Let us write for all $k$, $\alpha_k = \alpha_02^{m_k}$ where $m_k \in \mathbb{Z}$ and $m_0 = 0$. Notice that at each step $k$, $\alpha_k < -d_kx_k$ is equivalent to $d_k = -1$ and $\alpha_k < x_k$ i.e. $m_k < \log_2\left(\frac{x_k}{\alpha_0}\right)$, which is equivalent to $m_k \leqslant \left\lceil\log_2\left(\frac{x_k}{\alpha_0}\right)\right\rceil - 1$ since $m_k$ is an integer.

Now, consider the decreasing sequence of integers $a_k = \left\lceil\log_2\left(\frac{x_k}{\alpha_0}\right)\right\rceil - 1$. Let for all $k \in \mathbb{N}$, $I_k = \{q \geqslant k|a_q = a_k\}$. Each $I_k$ is clearly an integers interval. While $q \in I_k$, we have, $$ m_{k + 1} = \left\{ \begin{array}{l} m_k + 1 \textrm{ if } d_k = -1 \textrm{ and } m_k \leqslant a_k,\\ m_k - 1 \textrm{ else}. \end{array} \right. $$ We recognise a random walk on $\mathbb{Z}$ with a stop line at $a_k$ (which is fixed while we remain in $I_k$). Notice that it is possible that $m_{k + 1} > a_k$ but in this case, the $m_q$ will decrease until $m_q = a_k$.

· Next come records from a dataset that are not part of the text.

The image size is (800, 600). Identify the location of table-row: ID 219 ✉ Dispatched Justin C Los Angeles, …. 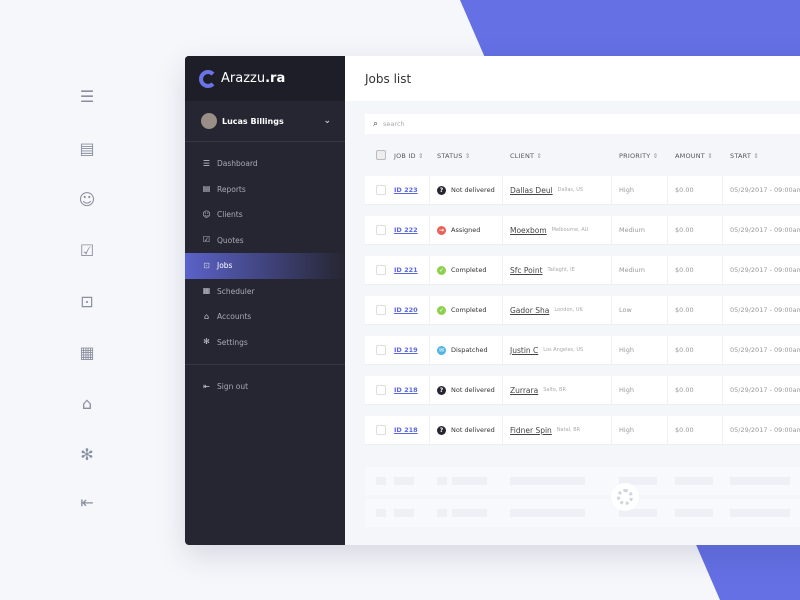
(582, 350).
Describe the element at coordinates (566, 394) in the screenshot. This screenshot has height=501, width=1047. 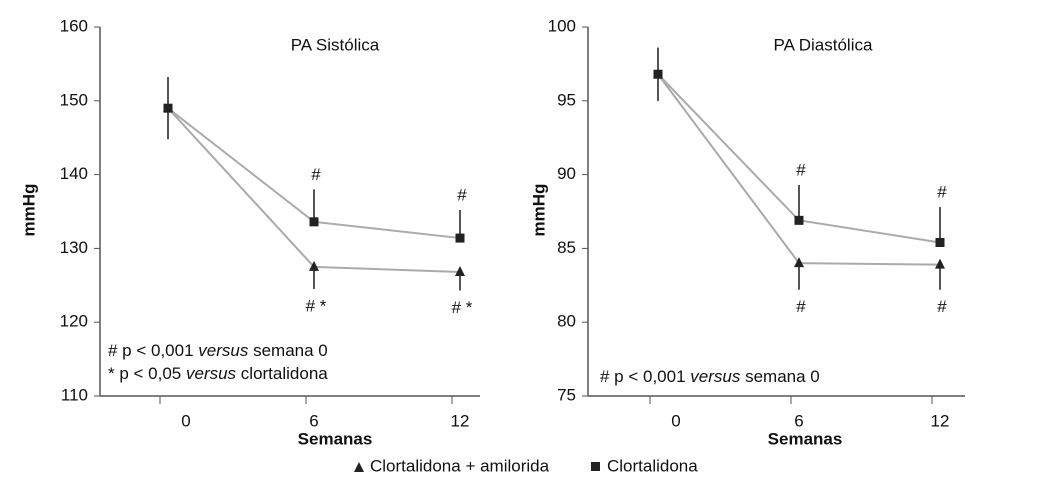
I see `y-tick-label: 75` at that location.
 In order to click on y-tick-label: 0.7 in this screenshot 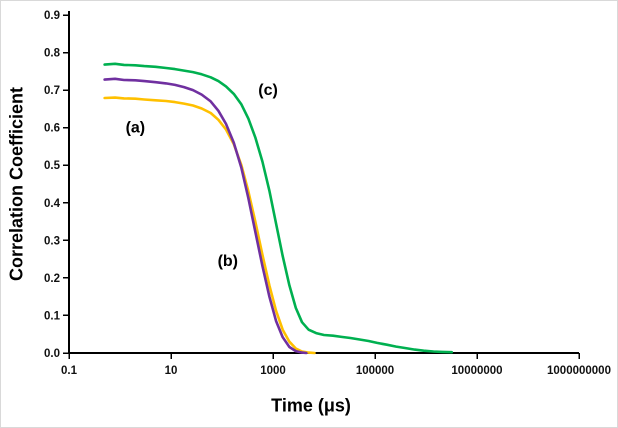, I will do `click(52, 91)`.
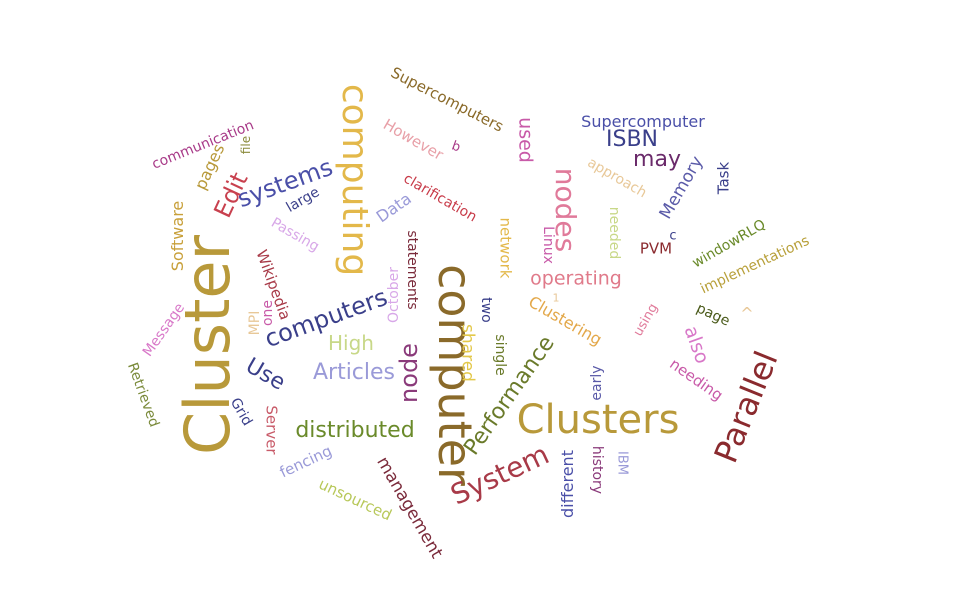  What do you see at coordinates (355, 500) in the screenshot?
I see `cloud-word: unsourced` at bounding box center [355, 500].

This walk is reccurent in $\mathbb{Z} \cap ]-\infty,a_k]$ so we will have $m_q = a_k$ infinitely many times unless $I_k$ is bounded. And infinitely many times, when $m_q = a_k$, we will have $d_q = -1$. Let $q \geqslant k$ be an integer such that $m_q = a_k$ and $d_q = -1$.

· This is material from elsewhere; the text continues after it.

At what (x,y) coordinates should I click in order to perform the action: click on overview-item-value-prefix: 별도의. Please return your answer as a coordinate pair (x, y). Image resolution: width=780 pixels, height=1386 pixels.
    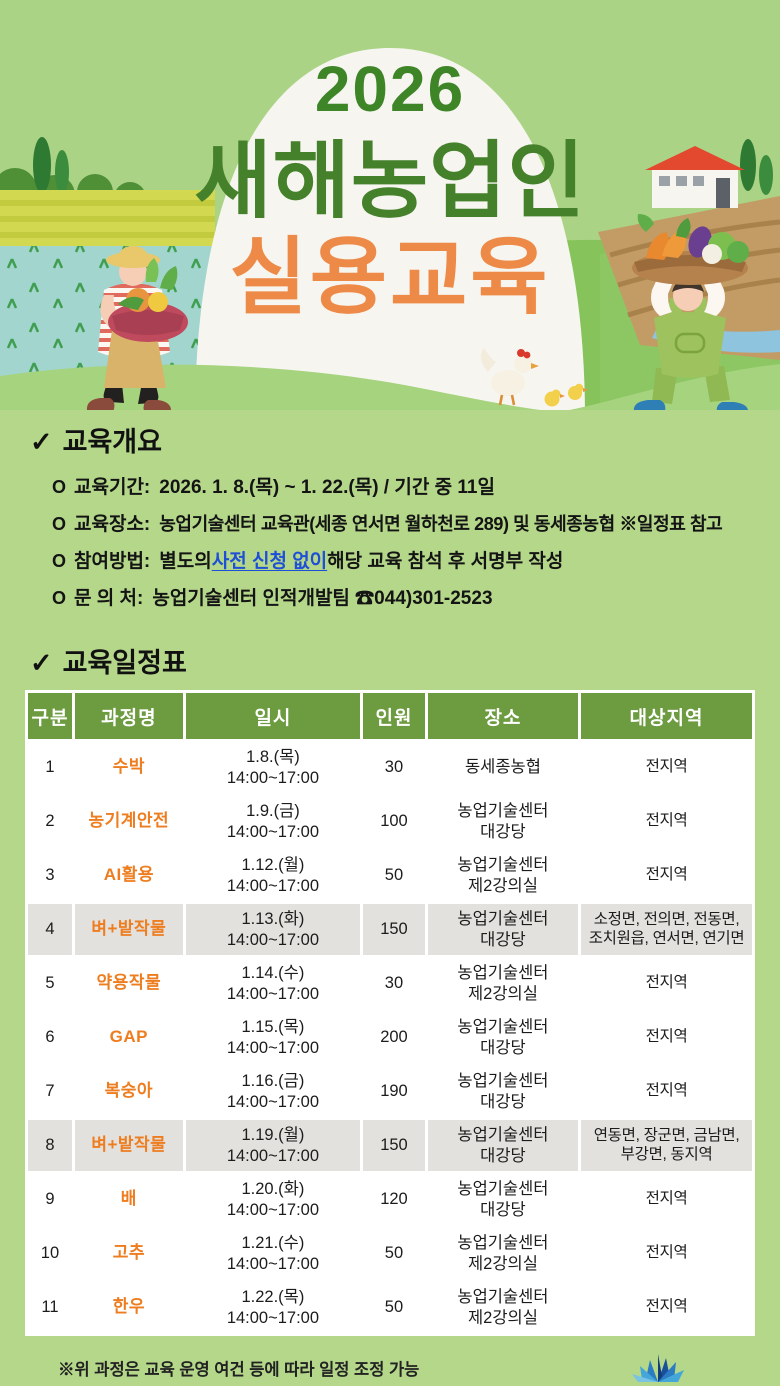
    Looking at the image, I should click on (186, 562).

In this case, \begin{align*} x_{q + 1} & = x_q - \alpha_q\\ & = x_q - \alpha_02^{a_k}\\ & = \alpha_0\left(\frac{x_q}{\alpha_0} - 2^{a_k}\right). \end{align*} Therefore, \begin{align*} a_{q + 1} & = \left\lceil\log_2\left(\frac{x_{q + 1}}{\alpha_0}\right)\right\rceil - 1\\ & = \left\lceil\log_2\left(\frac{x_q}{\alpha_0} - 2^{a_k}\right)\right\rceil - 1\\ & \leqslant \left\lceil\log_2\left(\frac{x_k}{\alpha_0} - 2^{a_k}\right)\right\rceil - 1. \end{align*} And we have $a_k = \left\lceil\log_2\left(\frac{x_k}{\alpha_0}\right)\right\rceil - 1 \geqslant \log_2\left(\frac{x_k}{\alpha_0}\right) - 1$ so $2^{a_k + 1} \geqslant \frac{x_k}{\alpha_0}$, which implies $\frac{x_k}{\alpha_0} - 2^{a_k} \leqslant 2^{a_k}$. We deduce that $\log_2\left(\frac{x_k}{\alpha_0} - 2^{a_k}\right) \leqslant a_k$ thus $a_{q + 1} \leqslant \left\lceil\log_2\left(\frac{x_k}{\alpha_0} - 2^{a_k}\right)\right\rceil - 1 \leqslant a_k - 1$.

By definition, it means that $q + 1 \notin I_k$. Such a $q$ exists with probability $1$ for all $k$ hence each $I_k$ is bounded with probability $1$. It means that $a_k \rightarrow -\infty$, so $x_k \rightarrow 0$ with probability $1$.